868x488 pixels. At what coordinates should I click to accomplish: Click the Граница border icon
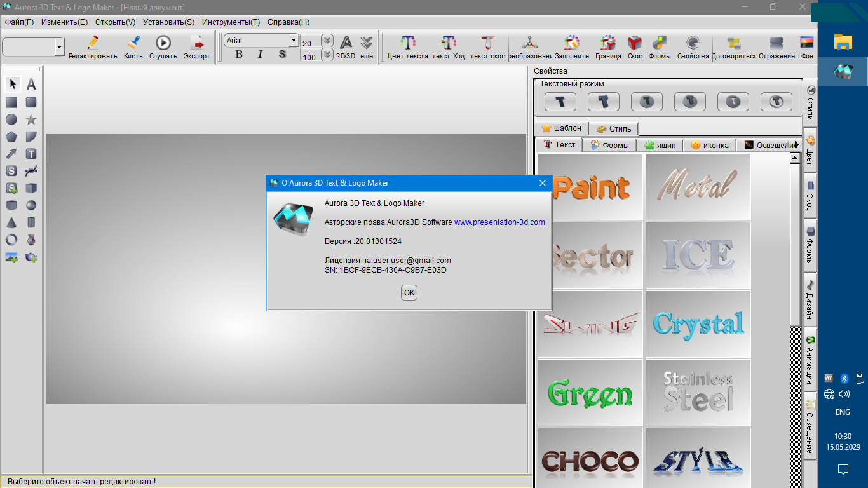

...

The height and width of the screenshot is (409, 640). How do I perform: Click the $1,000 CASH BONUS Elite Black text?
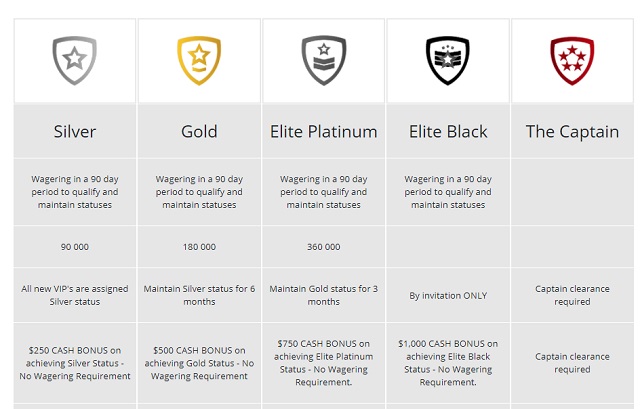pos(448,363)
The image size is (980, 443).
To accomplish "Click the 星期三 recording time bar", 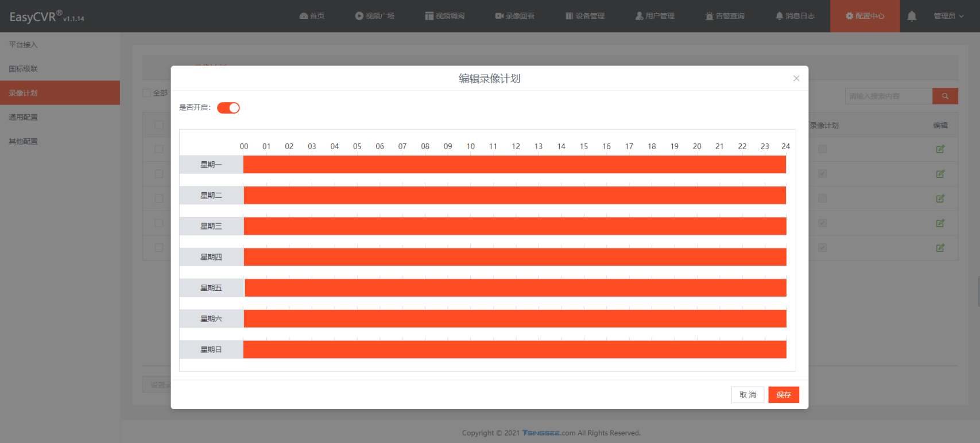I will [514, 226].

* * *

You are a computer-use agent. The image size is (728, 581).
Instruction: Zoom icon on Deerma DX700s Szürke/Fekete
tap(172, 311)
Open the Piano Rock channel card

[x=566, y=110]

Task objective: Whenever the string "image" turns up in a line above, copy that line out.

Task solution:
The image size is (980, 443).
You are a computer-use agent. The image size is (728, 581).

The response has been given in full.